In the latest edition of Sightings (no link, sorry), Martin Marty flags an interesting study about the incidence of involvement by atheists in religious institutions:
The hyper-theistic make up a larger number than the hyper-atheistic, but both speak with similar incaution, for example between quarterback snaps in the theistic case and in most utterances of “the new atheists” on the other. Ecklund finds that one in five polled or interviewed atheist scientists with children “involve their children with religious institutions.” One is tempted to say that that is probably about the same percentage of non-atheist non-scientists. Why do scientists “practice” religion even at second-hand? Some see it as a carry-over from childhood training, in the spirit of Hilaire Belloc: “So always keep a-hold on nurse for fear of finding something worse.” Mild “involvement” with religious institutions is a safe way to hedge bets or develop quiet habits. Ecklund and others in her generation are making a fresh run and exploring all this.
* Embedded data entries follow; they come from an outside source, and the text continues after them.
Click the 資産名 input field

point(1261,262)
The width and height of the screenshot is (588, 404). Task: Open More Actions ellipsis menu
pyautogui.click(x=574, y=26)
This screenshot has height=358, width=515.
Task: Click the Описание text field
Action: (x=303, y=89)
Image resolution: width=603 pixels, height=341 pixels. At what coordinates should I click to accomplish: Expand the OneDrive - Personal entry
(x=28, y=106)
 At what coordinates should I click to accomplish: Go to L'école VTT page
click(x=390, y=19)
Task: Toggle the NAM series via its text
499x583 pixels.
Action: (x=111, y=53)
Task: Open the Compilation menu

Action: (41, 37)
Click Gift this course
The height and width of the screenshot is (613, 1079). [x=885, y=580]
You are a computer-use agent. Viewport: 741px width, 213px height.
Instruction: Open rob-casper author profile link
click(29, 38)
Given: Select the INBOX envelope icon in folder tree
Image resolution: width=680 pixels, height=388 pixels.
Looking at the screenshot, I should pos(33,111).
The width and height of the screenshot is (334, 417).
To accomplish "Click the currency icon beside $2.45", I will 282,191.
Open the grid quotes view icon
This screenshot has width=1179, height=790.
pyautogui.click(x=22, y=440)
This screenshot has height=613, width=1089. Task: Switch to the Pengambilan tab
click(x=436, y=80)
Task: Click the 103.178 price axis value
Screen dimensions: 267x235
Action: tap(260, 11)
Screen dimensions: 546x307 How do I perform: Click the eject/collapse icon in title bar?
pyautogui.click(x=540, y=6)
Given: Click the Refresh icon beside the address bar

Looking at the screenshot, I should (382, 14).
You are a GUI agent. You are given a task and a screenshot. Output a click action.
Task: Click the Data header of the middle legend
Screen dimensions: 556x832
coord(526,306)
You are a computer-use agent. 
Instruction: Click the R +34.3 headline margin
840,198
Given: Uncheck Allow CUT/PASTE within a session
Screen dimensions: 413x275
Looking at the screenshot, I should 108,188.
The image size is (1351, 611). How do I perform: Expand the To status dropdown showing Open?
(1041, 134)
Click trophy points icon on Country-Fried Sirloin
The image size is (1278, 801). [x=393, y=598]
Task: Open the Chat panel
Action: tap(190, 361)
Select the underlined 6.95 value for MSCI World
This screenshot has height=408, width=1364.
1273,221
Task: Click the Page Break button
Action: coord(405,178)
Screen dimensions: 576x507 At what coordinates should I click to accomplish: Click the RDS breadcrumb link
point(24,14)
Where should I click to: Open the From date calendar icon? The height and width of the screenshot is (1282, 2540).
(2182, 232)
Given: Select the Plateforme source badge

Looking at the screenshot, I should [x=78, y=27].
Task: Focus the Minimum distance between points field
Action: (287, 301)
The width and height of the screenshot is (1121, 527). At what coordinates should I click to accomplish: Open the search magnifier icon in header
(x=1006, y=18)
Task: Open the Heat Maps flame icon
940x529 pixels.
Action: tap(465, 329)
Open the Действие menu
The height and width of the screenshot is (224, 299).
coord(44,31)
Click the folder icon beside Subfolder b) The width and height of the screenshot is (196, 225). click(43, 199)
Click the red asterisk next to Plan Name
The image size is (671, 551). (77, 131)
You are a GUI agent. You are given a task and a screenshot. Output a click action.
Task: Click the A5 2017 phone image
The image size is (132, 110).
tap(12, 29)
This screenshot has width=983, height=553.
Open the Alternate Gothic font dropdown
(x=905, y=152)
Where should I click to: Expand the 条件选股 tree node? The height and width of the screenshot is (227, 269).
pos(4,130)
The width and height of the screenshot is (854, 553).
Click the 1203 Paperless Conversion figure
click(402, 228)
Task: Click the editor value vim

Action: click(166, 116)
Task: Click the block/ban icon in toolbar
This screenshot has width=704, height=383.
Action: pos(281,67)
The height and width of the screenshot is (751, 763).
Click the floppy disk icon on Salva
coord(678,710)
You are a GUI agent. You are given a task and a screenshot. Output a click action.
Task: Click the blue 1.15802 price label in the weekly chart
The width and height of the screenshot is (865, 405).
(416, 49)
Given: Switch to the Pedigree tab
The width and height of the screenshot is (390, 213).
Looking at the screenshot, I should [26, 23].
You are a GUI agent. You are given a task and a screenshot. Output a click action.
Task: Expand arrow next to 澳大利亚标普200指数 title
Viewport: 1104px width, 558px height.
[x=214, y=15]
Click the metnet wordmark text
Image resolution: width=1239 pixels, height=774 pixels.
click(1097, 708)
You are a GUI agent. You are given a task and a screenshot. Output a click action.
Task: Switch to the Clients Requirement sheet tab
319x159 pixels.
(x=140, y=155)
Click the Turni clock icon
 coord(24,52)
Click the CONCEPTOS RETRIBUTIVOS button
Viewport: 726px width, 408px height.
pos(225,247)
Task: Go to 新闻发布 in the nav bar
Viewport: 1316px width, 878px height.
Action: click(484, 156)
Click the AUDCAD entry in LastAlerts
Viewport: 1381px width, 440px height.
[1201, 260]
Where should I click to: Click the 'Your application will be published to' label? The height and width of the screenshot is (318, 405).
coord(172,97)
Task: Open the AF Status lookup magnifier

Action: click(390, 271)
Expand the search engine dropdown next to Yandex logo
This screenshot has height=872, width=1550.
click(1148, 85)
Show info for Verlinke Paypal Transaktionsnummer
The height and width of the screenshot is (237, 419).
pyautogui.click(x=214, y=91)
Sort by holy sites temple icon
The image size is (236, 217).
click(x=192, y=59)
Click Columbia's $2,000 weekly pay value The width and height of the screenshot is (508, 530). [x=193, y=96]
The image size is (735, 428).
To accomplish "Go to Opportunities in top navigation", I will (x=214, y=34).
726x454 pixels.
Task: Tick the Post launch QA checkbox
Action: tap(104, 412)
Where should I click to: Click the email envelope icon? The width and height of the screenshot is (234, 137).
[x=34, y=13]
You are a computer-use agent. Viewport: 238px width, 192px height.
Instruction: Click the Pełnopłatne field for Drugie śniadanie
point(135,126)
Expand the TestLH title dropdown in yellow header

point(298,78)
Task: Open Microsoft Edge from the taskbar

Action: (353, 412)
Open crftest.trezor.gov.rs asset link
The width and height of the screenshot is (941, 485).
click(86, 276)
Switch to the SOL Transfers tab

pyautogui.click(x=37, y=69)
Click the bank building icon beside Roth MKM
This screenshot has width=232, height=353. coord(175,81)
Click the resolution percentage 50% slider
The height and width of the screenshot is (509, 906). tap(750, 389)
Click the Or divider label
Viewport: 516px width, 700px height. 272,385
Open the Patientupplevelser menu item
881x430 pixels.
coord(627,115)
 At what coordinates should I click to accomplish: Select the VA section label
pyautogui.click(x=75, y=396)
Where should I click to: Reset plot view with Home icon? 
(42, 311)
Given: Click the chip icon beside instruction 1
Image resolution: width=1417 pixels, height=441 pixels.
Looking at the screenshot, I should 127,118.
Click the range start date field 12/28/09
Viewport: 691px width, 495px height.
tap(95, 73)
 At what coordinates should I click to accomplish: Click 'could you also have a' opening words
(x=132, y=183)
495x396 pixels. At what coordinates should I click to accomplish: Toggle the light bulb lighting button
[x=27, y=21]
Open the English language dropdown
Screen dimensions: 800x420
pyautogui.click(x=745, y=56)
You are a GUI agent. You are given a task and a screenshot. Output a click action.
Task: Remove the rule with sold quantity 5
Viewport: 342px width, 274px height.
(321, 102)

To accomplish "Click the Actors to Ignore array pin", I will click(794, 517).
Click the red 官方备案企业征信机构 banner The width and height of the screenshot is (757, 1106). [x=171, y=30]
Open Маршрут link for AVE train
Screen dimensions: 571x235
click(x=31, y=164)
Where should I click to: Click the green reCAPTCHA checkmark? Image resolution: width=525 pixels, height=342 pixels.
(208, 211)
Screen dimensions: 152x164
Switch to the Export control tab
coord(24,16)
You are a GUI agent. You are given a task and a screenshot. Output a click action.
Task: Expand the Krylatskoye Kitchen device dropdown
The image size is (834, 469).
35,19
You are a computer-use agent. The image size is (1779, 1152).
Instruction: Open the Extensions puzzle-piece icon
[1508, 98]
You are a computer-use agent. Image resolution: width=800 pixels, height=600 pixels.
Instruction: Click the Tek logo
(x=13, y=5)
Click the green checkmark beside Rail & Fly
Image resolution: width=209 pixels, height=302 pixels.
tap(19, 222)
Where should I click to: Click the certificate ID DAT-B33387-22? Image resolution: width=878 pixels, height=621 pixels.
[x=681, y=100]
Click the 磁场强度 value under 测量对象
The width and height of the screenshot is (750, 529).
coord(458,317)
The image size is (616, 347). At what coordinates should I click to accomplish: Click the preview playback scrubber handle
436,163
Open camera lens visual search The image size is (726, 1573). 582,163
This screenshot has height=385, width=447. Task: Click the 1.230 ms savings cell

I’ve long, very long, been observing what I call “practical atheism” in religious institutions or in the penumbra of social circles around them. Fifty-five years ago next Thursday—I can’t resist noting—I got a Ph.D. for tracking “the varieties of unbelief.” Having set out to find the hidden skeptics of stature that I thought must have lurked in our national past—the Nietzsches or Marxes or other titanic “god-killers”--and finding mainly humorists (a la Mark Twain, always worth a reading) or inventors of new faiths that were not called faiths, it has struck me that what goes on in a blurry-lined set of publics is that millions do not bother to fight God or strongly to affirm God but to act the same way whether or not God exists.
I think that last insight (which is not Marty's last word in his column), is the key to both much of American religiosity and American a-religiosity. I suppose it goes back to our pragmatist inclinations in the end: Americans are ultimately less interested in what you believe than in what you do. I'm not sure if I find that comforting or not, but at least its a form of consistency.